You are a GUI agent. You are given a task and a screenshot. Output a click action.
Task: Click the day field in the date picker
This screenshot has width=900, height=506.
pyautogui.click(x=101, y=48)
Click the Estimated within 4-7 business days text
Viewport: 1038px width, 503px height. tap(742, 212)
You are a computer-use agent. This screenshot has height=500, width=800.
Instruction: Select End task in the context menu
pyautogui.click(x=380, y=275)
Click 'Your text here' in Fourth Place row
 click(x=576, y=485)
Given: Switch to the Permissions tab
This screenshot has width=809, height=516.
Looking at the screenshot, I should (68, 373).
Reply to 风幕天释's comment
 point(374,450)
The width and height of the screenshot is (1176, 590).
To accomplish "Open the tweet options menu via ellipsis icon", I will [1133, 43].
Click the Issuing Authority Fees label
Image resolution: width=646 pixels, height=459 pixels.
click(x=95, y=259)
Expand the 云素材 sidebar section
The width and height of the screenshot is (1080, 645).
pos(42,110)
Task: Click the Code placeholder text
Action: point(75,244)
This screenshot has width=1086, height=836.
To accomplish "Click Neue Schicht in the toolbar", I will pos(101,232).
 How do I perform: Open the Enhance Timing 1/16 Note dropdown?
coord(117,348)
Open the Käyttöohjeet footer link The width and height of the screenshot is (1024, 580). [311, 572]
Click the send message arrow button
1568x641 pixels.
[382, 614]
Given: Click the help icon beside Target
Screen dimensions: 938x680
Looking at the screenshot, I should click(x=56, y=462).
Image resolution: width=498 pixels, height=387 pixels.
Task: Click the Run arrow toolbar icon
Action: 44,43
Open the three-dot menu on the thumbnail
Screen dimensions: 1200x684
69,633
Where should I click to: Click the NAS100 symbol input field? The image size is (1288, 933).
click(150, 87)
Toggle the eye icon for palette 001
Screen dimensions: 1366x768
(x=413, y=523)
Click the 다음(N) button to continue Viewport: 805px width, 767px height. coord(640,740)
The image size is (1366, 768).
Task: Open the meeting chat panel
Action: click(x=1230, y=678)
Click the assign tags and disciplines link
—————
WHAT YOU SHOULD DO:
Find the line that contains "Click the 다음(N)" in the listing above. Retype it and every line after it up to the last, exactly, and nothing else.

EXPECTED ANSWER:
Click the 다음(N) button to continue Viewport: 805px width, 767px height. coord(640,740)
The image size is (1366, 768).
Task: Open the meeting chat panel
Action: click(x=1230, y=678)
Click the assign tags and disciplines link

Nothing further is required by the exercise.